Sonntag, 28. September 2008

Fortis, Bradford & Bingley Seek Ways to Stay Afloat

It was a tough day for European financial-services firms on Saturday, with Dutch-Belgian bank Fortis and U.K. mortgage lender Bradford & Bingley talking with their respective country governments about ways to stay afloat.

The day after Fortis ousted its interim CEO, Herman Verwilst, Belgian banking authorities were reportedly holding talks with the embattled bank in a bid to bolster its slumping share price and stave off insolvency.

The executive shakeup, announced after trading hours on Friday, elevated the head of the banking unit, Filip Dierckx, to the top position at the company whose share price is down 71% year to date.

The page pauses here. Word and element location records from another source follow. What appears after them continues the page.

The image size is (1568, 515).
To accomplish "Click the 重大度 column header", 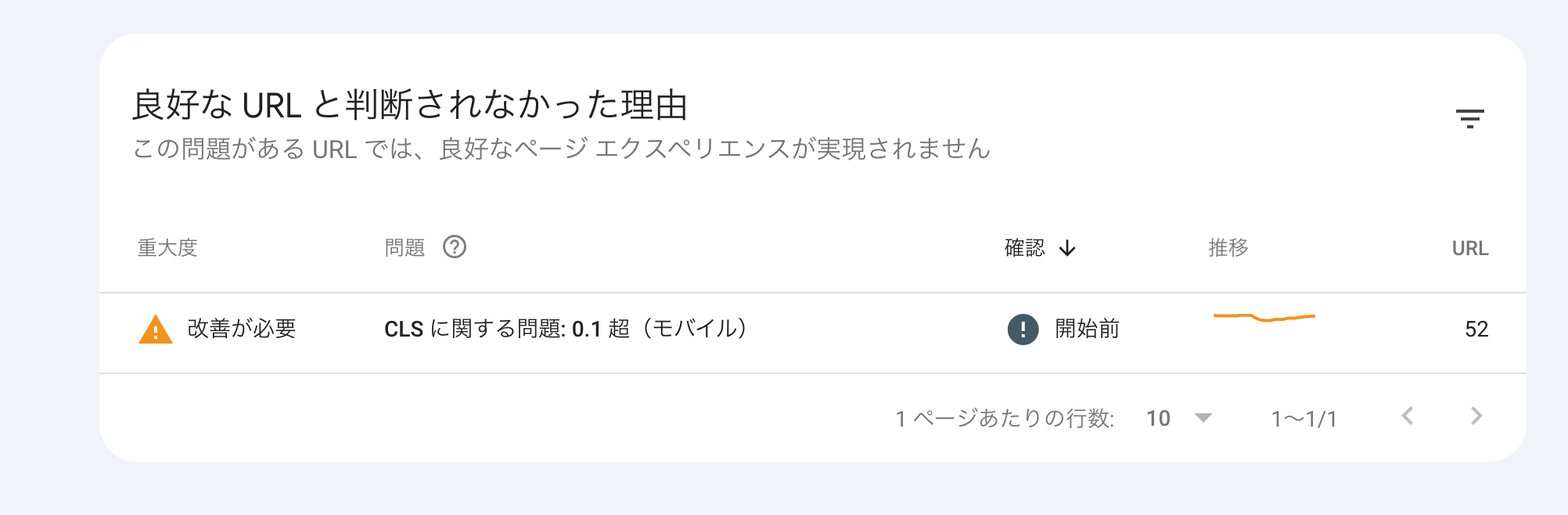I will click(x=167, y=248).
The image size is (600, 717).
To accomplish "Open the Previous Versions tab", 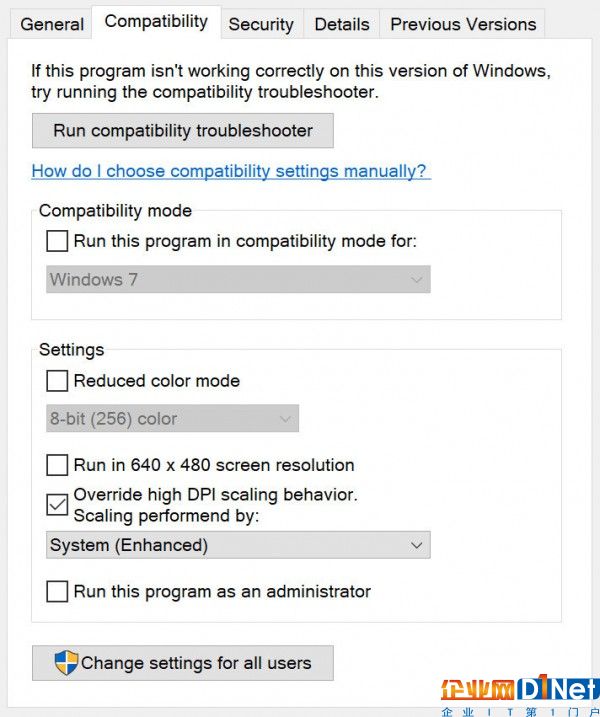I will [463, 24].
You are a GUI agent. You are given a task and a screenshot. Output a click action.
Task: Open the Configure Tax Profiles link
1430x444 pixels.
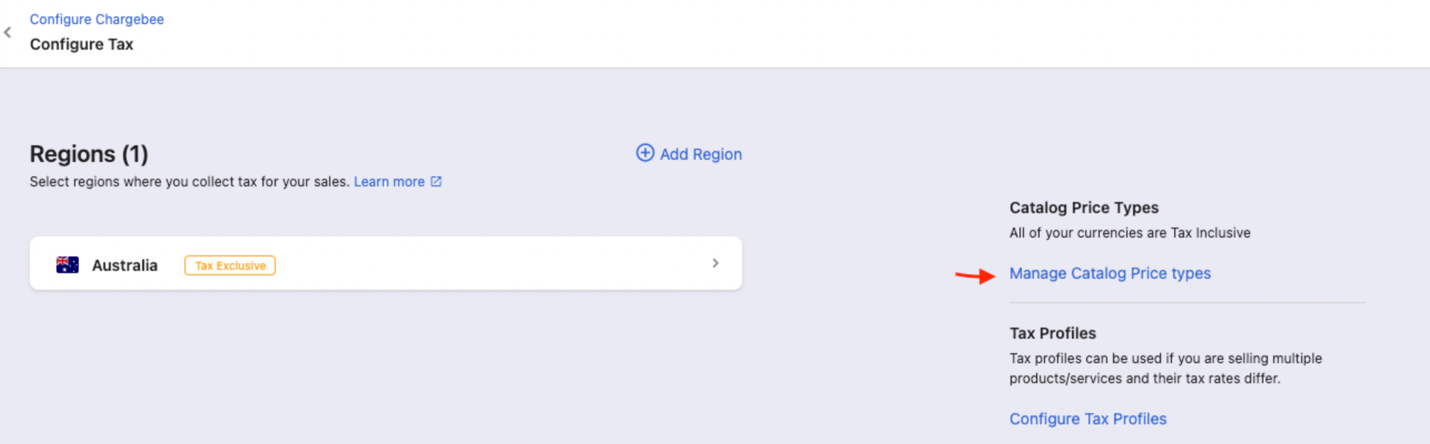(1088, 419)
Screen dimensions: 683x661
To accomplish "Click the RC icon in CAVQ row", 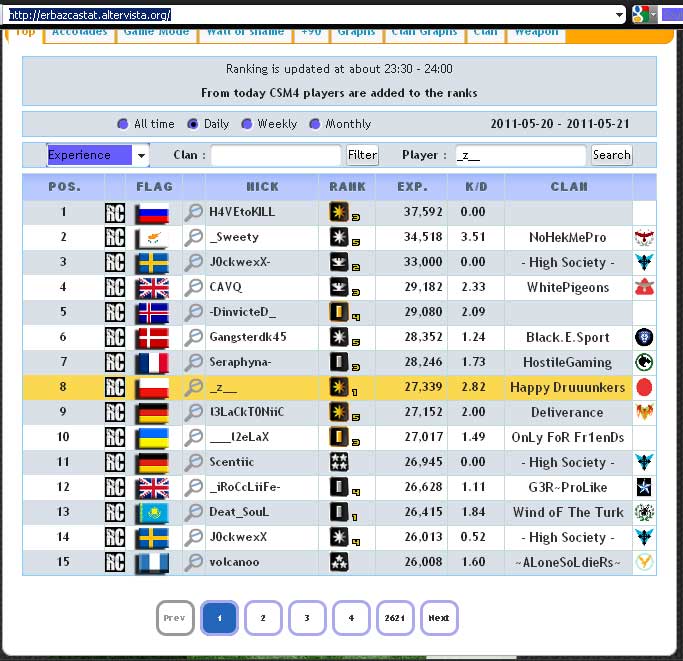I will [115, 287].
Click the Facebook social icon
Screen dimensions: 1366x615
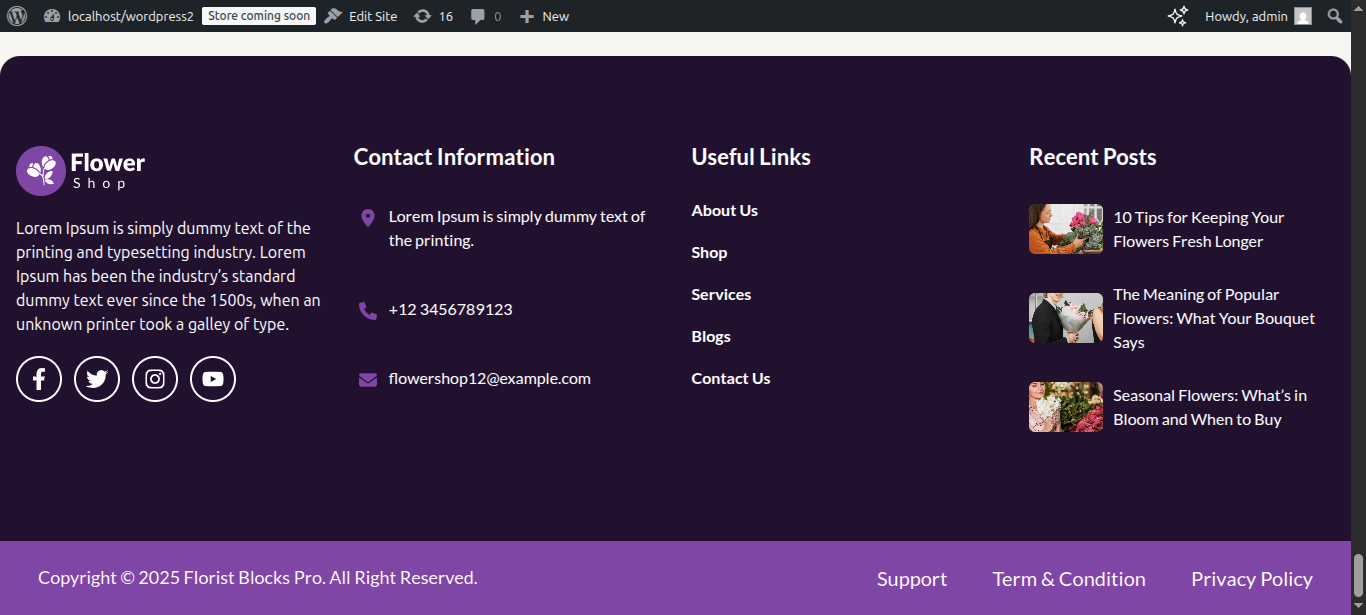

Veerle De Schrijver, a spokeswoman at the Belgian Banking Finance and Insurance Commission, told the Associated Press that Dutch-Belgian bank and regulators were trying before markets reopened Monday to find a way to stop it from falling victim to the credit crisis.

Media reports suggested that the firm could be taken over by another European bank, such as BNP Paribas (BNP), ING Groep (ING) or HSBC Holdings (HBC).

Other possible scenarios included selling off Fortis assets such as its profitable insurance arm or recruiting fresh investors, Dutch daily Financieele Dagblad reported, citing sources from partially Fortis-owned institution ABN Amro.

Fortis has been in difficulty since it took part in a three-bank consortium last year that acquired ABN Amro, a EUR70 billion (US$111 billion) deal that was the largest takeover in the banking industry.

On the other side of the Channel, The Wall Street Journal reported that the U.K. government will nationalize mortgage lender Bradford & Bingley, citing a person familiar with the matter.

B&B’s stock price has fallen 28% in the past week amid worries it won’t be able to tap into enough funding to stay solvent.

A spokeswoman for B&B said the bank was in talks with the Treasury and there could be an announcement Sunday, the Journal reported.

B&B is a major provider of mortgage loans for rental properties, but it has suffered more than most companies amid the downturn in the U.K. housing market. A recent Credit Suisse report said that arrears on the firm’s GBP40 billion (US$73.7 billion) mortgage-loan portfolio are nearly double the industry average.

If the nationalization occurs, it would be the U.K. government’s second this year. Mortgage lender Northern Rock was nationalized in February after it suffered a bank run.